The Department for Environment, Food and Rural Affairs (Defra) has issued its annual report on updates to England’s litter strategy, covering the period from April 2019 to March 2022.


First published in April 2017, the Litter Strategy for England details 36 commitments to reducing litter and cleaning up the country.

Covering five areas of the Litter Strategy – education and awareness, engaging local authorities, making a compelling business case, improving enforcement, better cleaning and litter infrastructure – the report details key policy developments and consultations central to meeting these commitments.

Such movements include the ‘Respect the Outdoors' campaign, introduced in Summer 2020 to encourage people to correctly dispose of their litter when outside, developed in light of people spending more time outdoors due to the coronavirus pandemic.

Additionally, the report mentions the Government’s promise to introduce a deposit return scheme (DRS) for drinks containers, as well as its recent response to consultations on an Extended Producer Responsibility (EPR) system for packaging.

A ‘targeted and proportionate’ approach to enforcement powers

In particular, the report highlights legislation in the Environment Act, passed into law in November 2021, which allows Defra to extend the promotion of responsible and proportionate enforcement.

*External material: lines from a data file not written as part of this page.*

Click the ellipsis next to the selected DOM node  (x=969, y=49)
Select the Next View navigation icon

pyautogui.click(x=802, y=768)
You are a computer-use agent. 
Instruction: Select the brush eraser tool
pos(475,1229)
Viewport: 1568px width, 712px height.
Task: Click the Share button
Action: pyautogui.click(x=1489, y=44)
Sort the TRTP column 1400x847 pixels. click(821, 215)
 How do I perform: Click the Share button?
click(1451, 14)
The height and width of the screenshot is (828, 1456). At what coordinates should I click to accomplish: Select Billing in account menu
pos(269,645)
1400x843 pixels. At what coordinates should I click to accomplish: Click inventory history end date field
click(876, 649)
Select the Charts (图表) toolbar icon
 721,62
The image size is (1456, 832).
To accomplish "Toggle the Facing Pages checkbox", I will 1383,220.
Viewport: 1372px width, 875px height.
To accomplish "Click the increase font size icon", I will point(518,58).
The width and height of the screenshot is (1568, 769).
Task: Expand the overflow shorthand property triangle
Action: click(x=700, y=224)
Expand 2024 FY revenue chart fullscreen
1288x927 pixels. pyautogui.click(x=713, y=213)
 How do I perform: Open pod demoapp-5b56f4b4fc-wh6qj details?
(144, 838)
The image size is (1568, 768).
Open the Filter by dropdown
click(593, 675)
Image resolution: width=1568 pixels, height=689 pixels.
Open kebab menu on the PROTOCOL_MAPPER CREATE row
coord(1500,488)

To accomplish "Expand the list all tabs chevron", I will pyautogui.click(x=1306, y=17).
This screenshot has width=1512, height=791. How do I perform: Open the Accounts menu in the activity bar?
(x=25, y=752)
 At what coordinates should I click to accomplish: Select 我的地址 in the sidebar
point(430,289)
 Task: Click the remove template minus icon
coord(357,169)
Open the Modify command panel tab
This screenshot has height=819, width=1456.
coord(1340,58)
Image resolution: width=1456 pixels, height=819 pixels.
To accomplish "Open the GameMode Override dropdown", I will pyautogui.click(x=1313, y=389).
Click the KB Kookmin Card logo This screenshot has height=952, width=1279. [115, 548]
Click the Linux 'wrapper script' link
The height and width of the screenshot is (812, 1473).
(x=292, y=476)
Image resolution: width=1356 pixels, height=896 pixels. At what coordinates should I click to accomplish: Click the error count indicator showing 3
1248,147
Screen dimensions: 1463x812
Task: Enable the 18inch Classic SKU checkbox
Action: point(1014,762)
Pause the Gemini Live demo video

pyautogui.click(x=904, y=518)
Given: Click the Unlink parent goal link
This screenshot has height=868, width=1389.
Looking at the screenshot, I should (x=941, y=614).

It states: “It will allow for our enforcement guidance to be placed on a firm statutory footing and enable us to ensure that enforcement powers are used with a high degree of professionalism by providing powers to prescribe conditions that must be met by enforcement officers.”

Accompanying the document is a letter penned by former Environment Minister Jo Churchill, initially shared to councils on 16 June 2022, which urges them to turn away from a ‘blanket ‘zero-tolerance’ approach when issuing penalties’ and instead be ‘targeted and proportionate’ in their approach.

This is to avoid penalties issuing from becoming a profit-making practice and to undermine the legitimacy of enforcement powers in reducing litter.

Continuing this, she added: “I would find it very hard to accept any authority could set a future budget which assumed income from fines. This would be to predicate your future budget on the assumption that littering offences would be committed.”

Further, the former minister highlights: “In addition to enforcement action, authorities should aim to reduce littering and other environmental offences through communications, and the provision, and regular emptying of, litter bins.”